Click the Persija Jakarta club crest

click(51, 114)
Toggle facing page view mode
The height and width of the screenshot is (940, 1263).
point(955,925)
==
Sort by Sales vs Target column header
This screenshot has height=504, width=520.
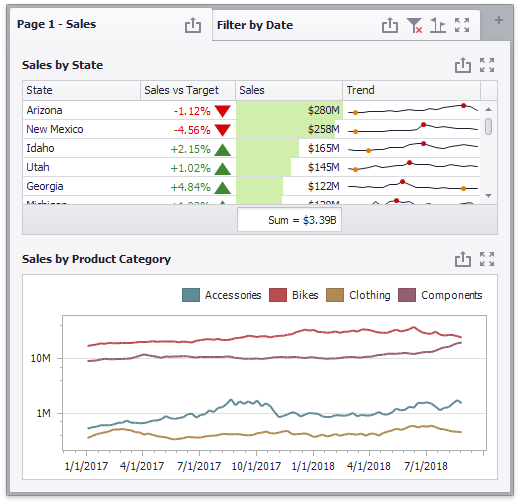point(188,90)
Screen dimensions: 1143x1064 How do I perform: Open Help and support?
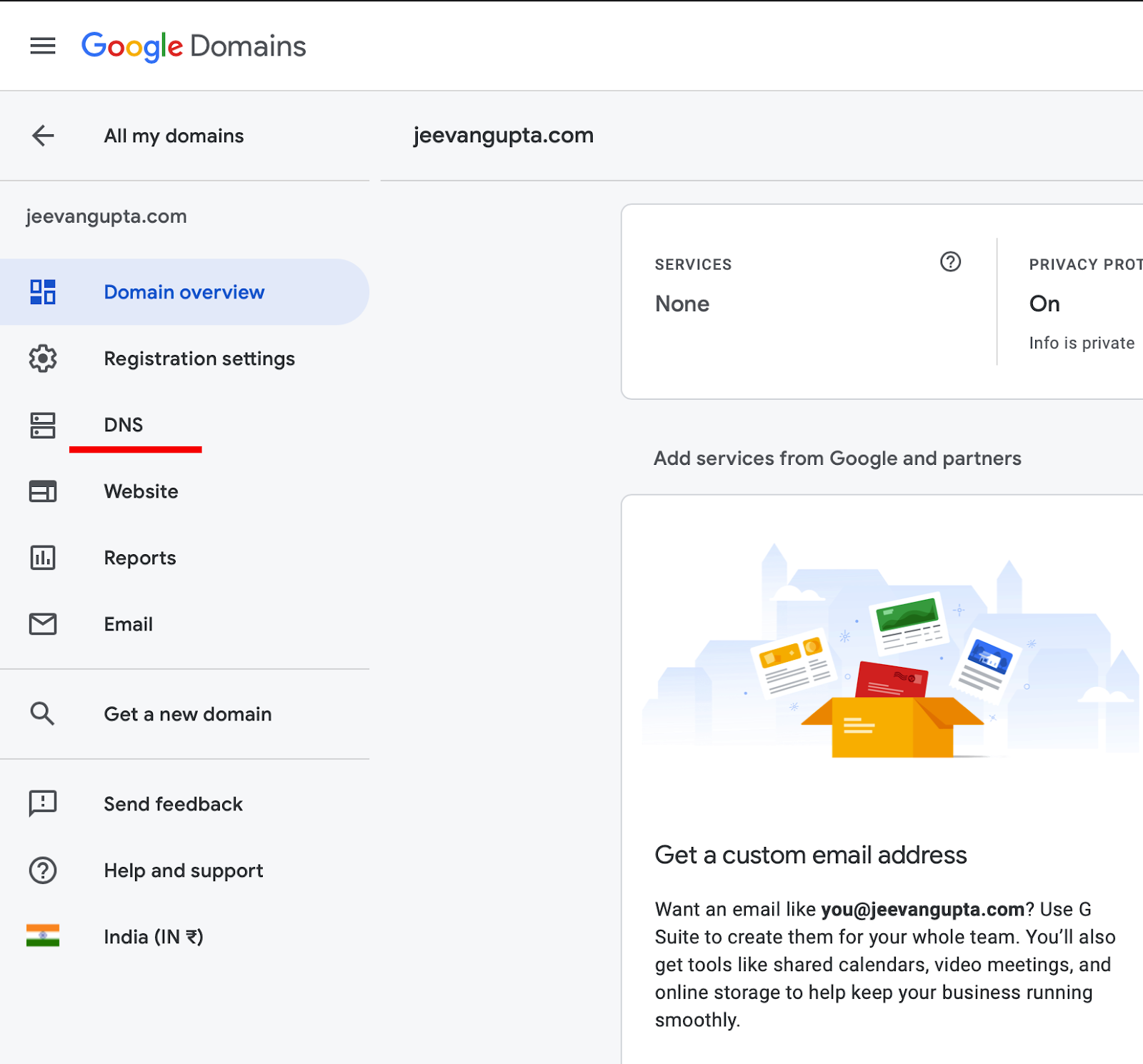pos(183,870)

• _What the task asks_
Extract the data between the line holding "Screen dimensions: 1143x1064" and the line holding "pos(183,870)", inclusive, reproducing each line as it appears. Leave the pictures out of the answer.

• _Response_
Screen dimensions: 1143x1064 How do I perform: Open Help and support?
pos(183,870)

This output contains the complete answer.